Aucun laissez-passer nécessaire pour cette soirée concoctée par les programmateurs du Théâtre Le Monfort. Le voyage se fera sans obstacle.
DakhaBrakha : « donner et prendre » en ukrainien ancien. Tout un programme auquel le groupe ukrainien du même nom nous invite sans faille. Trois femmes Iryna Kovalenko, Nina Garenetska, Olena Tsybulska et un homme Marko Halanevych composent ce groupe formé en 2004 au sein du théâtre Dakh par Vlad Troitskyi. Issus du milieu universitaire, ces quatre musiciens ne cessent de défricher depuis plus de dix ans des chants polyphoniques traditionnels ukrainiens, les transformant, les déclinant, les rénovant avec une délicate fantaisie et une joie redoutable. Sur un rythme percussif effréné les musiciens-chanteurs démarrent leur spectacle avec une puissante maîtrise. Le voyage commence alors et ne s’arrêtera sûrement pas à l’Ukraine. De Kiev au continent africain, asiatique, en passant par les Amériques, les chemins seront multiples.

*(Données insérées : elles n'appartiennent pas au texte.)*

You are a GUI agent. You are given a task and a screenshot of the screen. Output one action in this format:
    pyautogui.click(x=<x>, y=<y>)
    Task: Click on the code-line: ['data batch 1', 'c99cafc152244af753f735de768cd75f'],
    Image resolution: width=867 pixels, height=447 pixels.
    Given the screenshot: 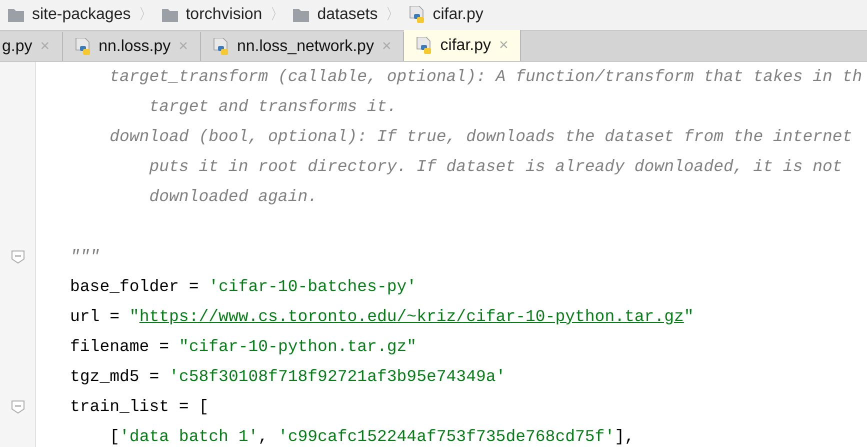 What is the action you would take?
    pyautogui.click(x=371, y=436)
    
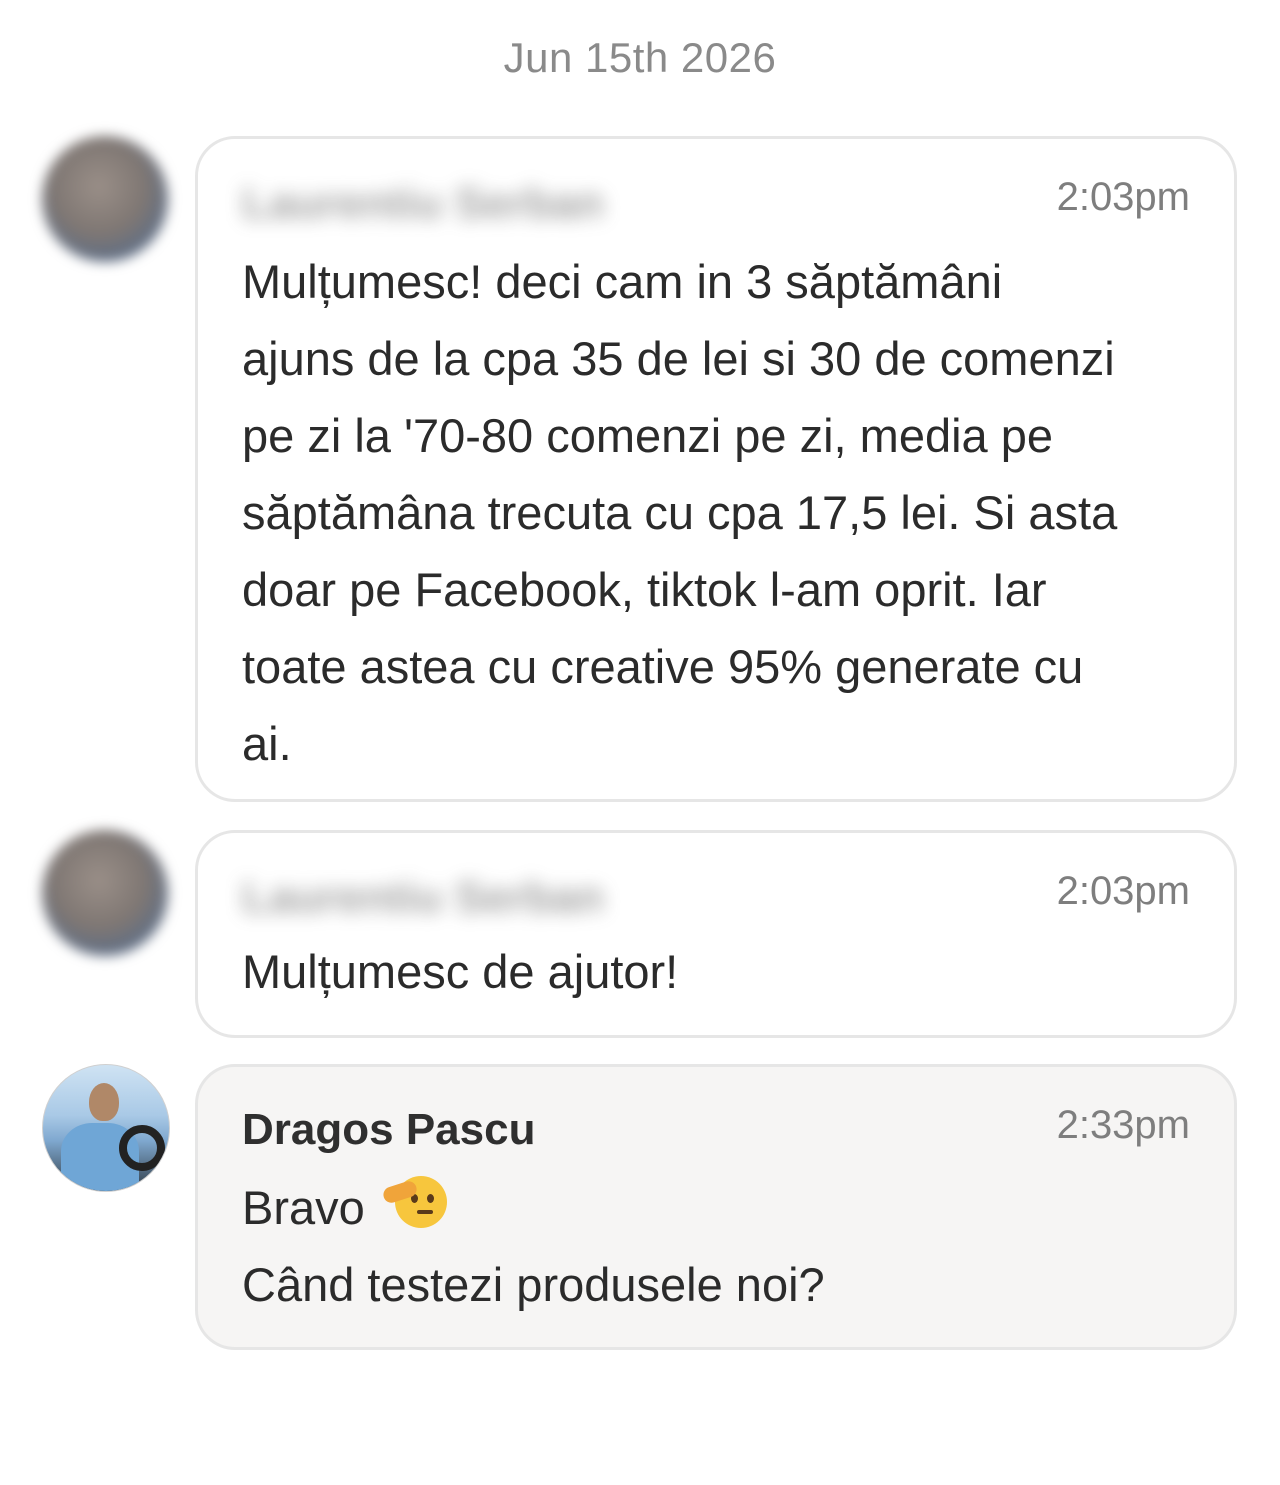 The height and width of the screenshot is (1485, 1280). I want to click on message-line-with-emoji: Bravo, so click(720, 1208).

Gardant pour base ces chants traditionnels venus de leur pays, ils modèlent, taillent à la manière d’un lapidaire, mots et rythmes, y ajoutant ici et là des sonorités variées. On peut ainsi percevoir des accents venus tout droit du blues, des percussions africaines, du rap, de la pop. Auteurs d’un réel métissage musical, les quatre musiciens développent une oeuvre singulière donnant la part belle à des voix uniques aux nuances et couleurs variées. Métissage qui s’inscrit aussi dans leurs tenues. Inspirées des vêtements traditionnels d’Europe de l’Est, les femmes portent de longues robes aux imprimés imposants. Elles sont couvertes de hautes coiffes noires en laine, sans oublier d’imposants colliers leur donnant une stature royale. Tandis que l’homme chaussé de longues bottes porte lui un habit sombre avec pour couleurs des revers du même imprimé que les robes de ses partenaires. La personnalité du groupe s’exprime à tout point de vue et leur originalité n’en est que plus forte.
Les voix de chacun des musiciens-chanteurs s’inscrivent dans des hauteurs incroyables. On passe des aigus aux graves avec une facilité déconcertante. L’accordéon côtoie les percussions et les cordes dans une grinçante harmonie. L’univers sonore du groupe est vaste. L’étonnement est permanent quant aux territoires vers lesquels ils nous entraînent. Chez les DakhaBrakha, il n’est jamais question de démonstration mais bien d’émotions et d’expressions d’un état qui les traverse et font de leurs compostions de petites pierres précieuses soigneusement travaillées… et données. C’est un véritable plaisir que d’assister à un concert de ce groupe qui multiplie les collaborations avec d’autres artistes qu’ils soient musiciens ou non. Lors de cette soirée DakhaBrakha accompagne musicalement le public vers le Nuage, le spectacle qui suit leur concert. La plante servant d’unique décor sur le plateau sera le lien avec la suite. Marco Halanevych s’en empare délicatement et entraîne avec ses trois complices, le public vers l’extérieur de la salle, près des fontaines du parc Georges Brassens voisin du théâtre.
C’est Benoît Belleville qui interprète Nuage, la performance créée par Stéphane Ricordel fondateur de la compagnie des Arts Sauts, ancien trapéziste, metteur en scène et codirecteur du Monfort depuis 2009. Perché sur un bâtiment, lentement il vient récupérer la plante transportée par les DakhaBrakha. Traversant l’eau de la fontaine, il la dépose au dessous de cet énorme nuage sculpté par Olivier Boisson. Bien que la structure environnant le nuage et le maintenant dans l’air soit présente et visible, très vite, grâce aux éclairages et à la scénographie, on l’oublie. Notre regard n’a dès lors plus comme sujet que les matières et l’homme qui s’y jette de tout son poids, de tout son long. Car il est bien question de matière et de chute dans cette courte pièce.
Le nuage, « manifeste vivant du climat », se meut et est en transformation permanente. Qu’il soit menaçant, doux, attirant, c’est un élément climatique fascinant. Il nous place dans des états émotionnels, changeant tout à son image. Son attraction est à la hauteur de sa puissance et de tout l’imaginaire qui s’en dégage. Se fondre dans un nuage, y goûter, s’y jeter, l’embrasser sont autant d’actions auxquelles il nous invite. L’interprète s’y hissant côtoie alors tous ces éléments le constituant. Créant un moment de suspension, de poésie au coeur de la ville et de la nuit. C’est bien un temps unique auquel le spectateur a assisté, qui se poursuit quand bien même l’interprète redescend de son nuage. Il reprend la plante désormais enneigée, marche dans l’eau et la redépose plus loin. Témoin du changement, elle est cet autre être vivant qui reste debout.